TASK DESCRIPTION =
Please rewrite the lines starting at the line that has "Task: Adjust the" and ending after the line that has "[x=103, y=240]", changing "slider handle" to "slider thumb" and keeping everything else the same. Leave the pictures out of your answer.

TASK MATERIAL =
_ _ _ _ _ _ _

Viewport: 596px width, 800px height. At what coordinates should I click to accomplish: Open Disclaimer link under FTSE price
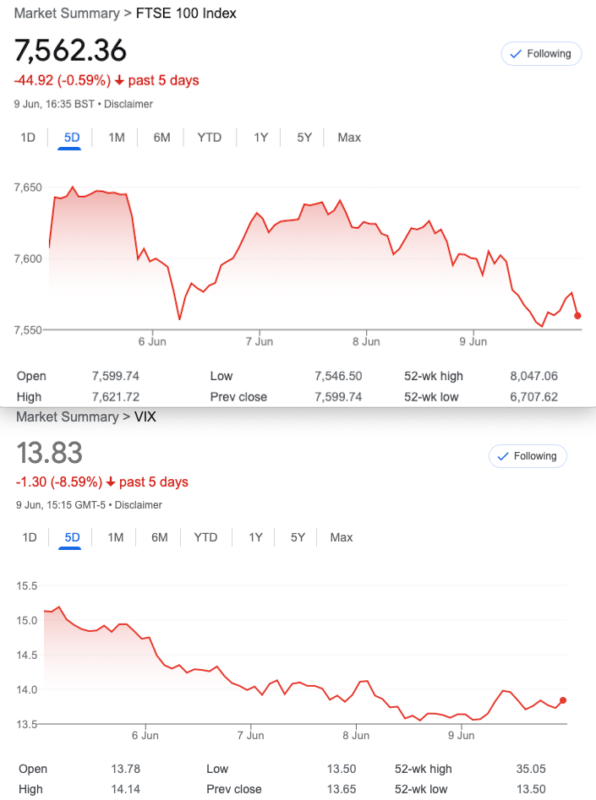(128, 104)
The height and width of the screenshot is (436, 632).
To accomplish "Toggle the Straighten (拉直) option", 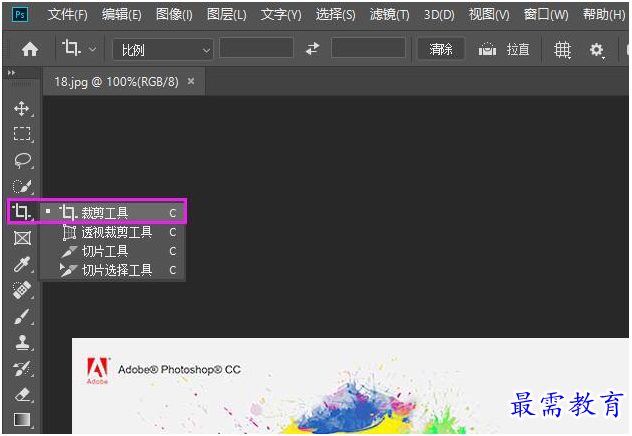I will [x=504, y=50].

_ _ _ _ _ _ _

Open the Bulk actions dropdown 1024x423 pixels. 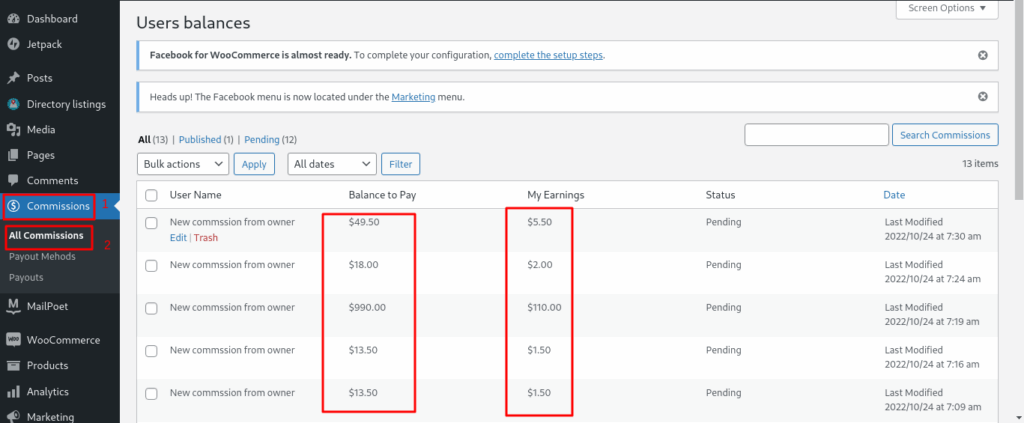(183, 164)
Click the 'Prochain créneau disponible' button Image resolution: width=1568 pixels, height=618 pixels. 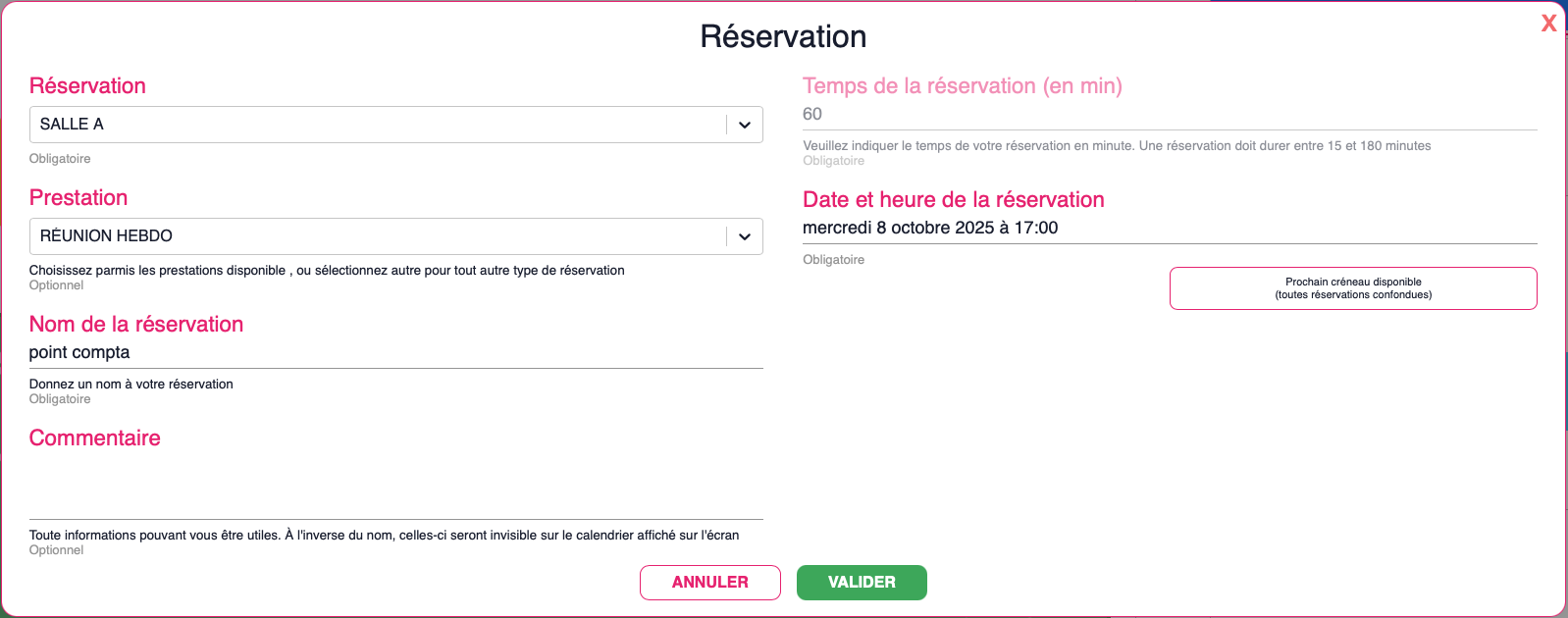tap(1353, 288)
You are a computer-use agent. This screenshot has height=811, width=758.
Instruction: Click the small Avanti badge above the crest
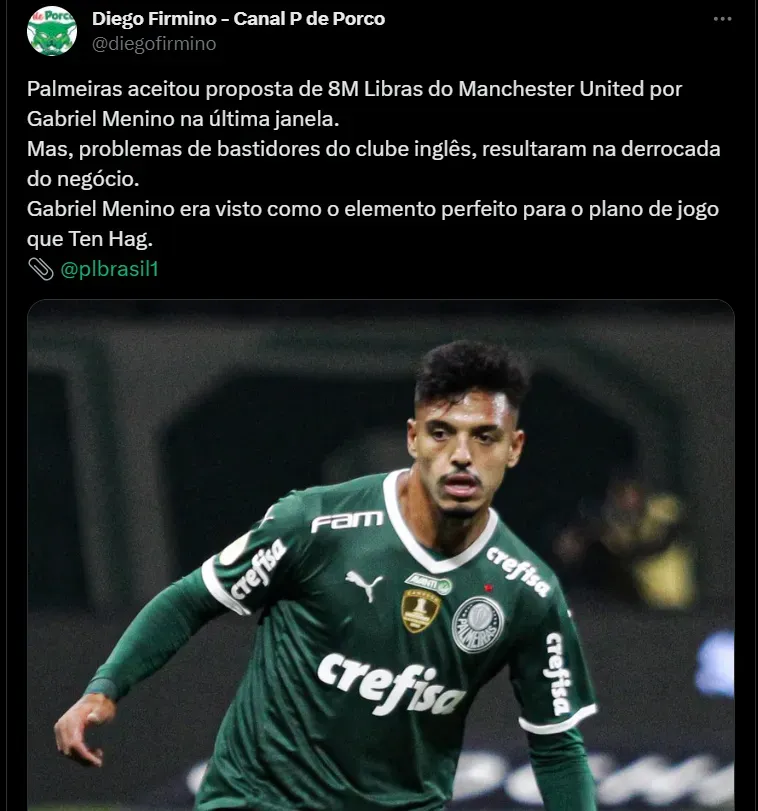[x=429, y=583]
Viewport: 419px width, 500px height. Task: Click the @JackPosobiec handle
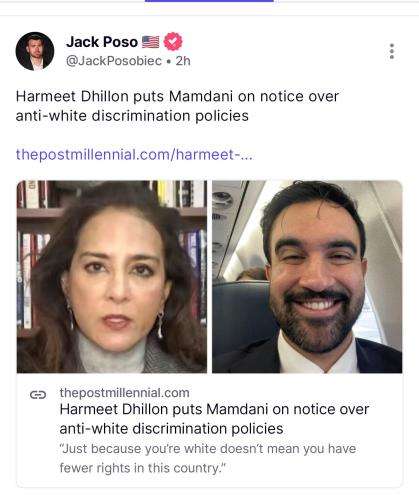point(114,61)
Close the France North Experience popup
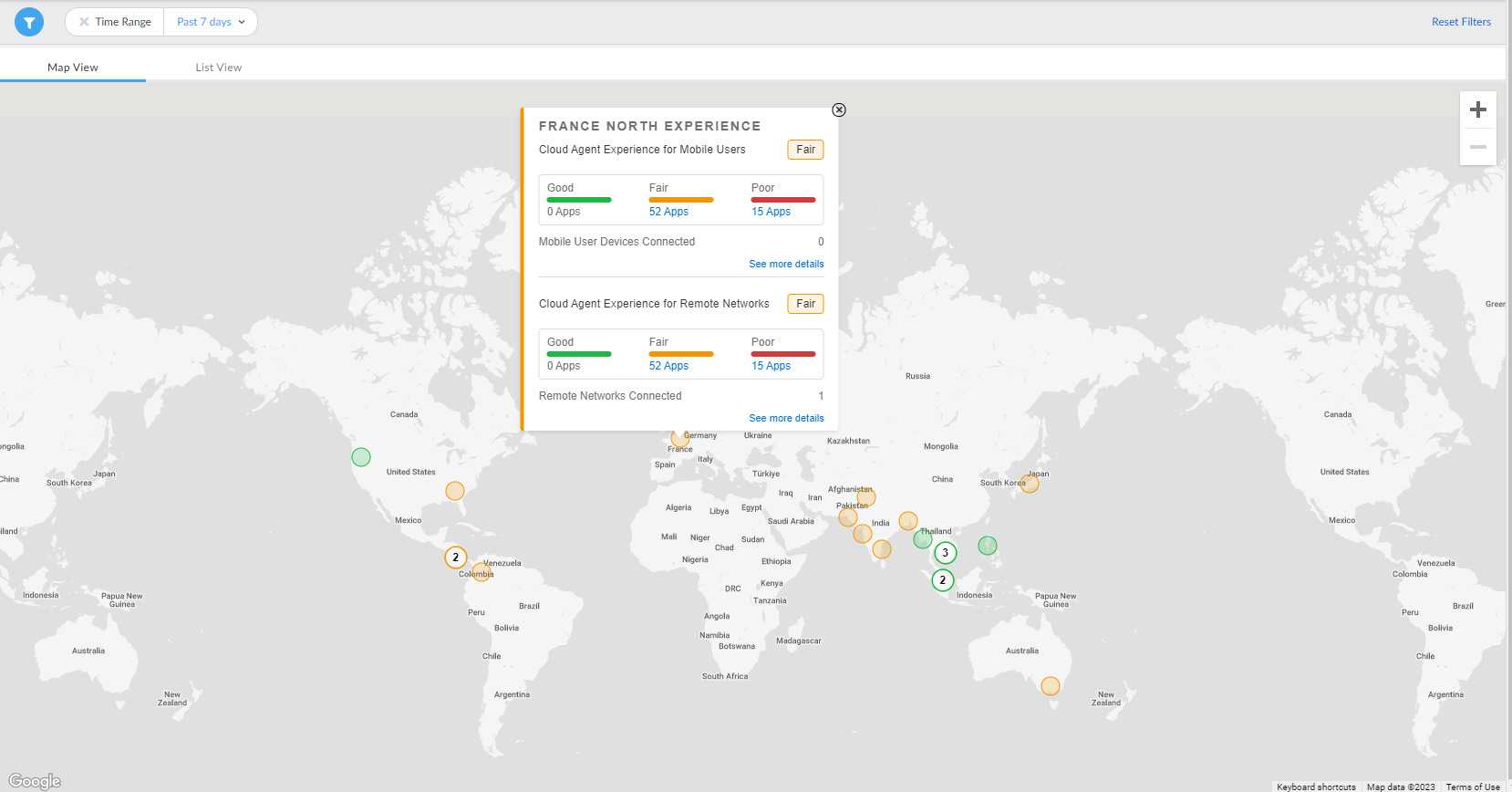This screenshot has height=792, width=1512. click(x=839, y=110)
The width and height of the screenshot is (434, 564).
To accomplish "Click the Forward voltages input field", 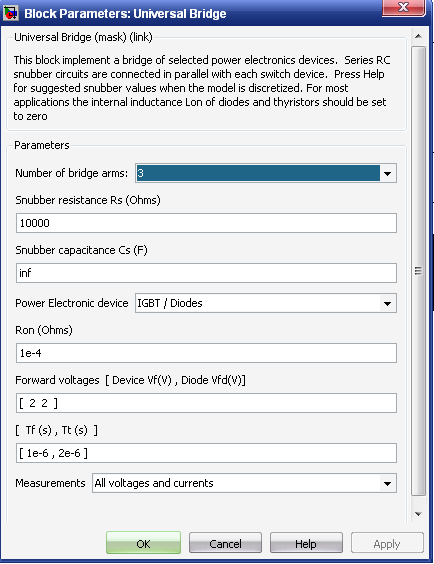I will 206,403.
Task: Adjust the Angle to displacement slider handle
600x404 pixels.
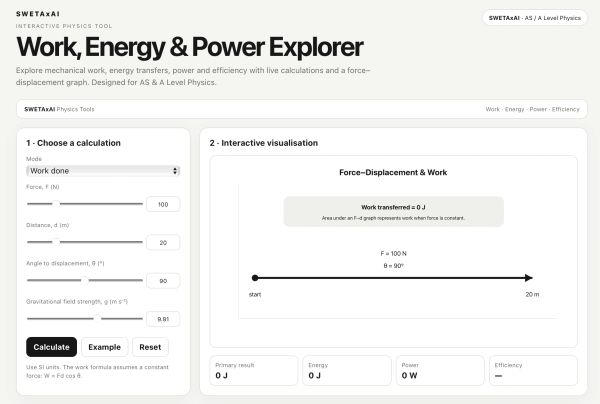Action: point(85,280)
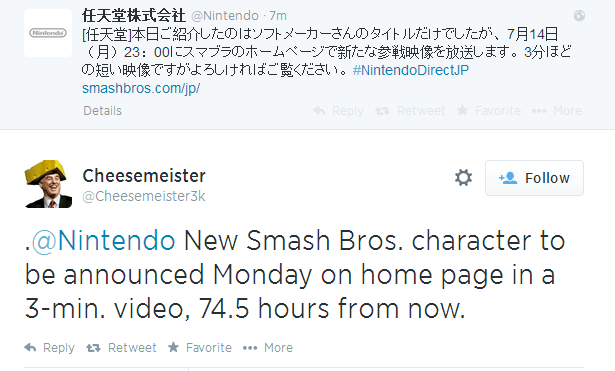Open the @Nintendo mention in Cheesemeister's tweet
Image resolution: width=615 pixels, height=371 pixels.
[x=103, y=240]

_ _ _ _ _ _ _

RESPONSE TO THIS EXERCISE =
Task: Adjust the Angle to displacement slider thumb
600x404 pixels.
Action: point(85,280)
Open the @Nintendo mention in Cheesemeister's tweet
Image resolution: width=615 pixels, height=371 pixels.
[x=103, y=240]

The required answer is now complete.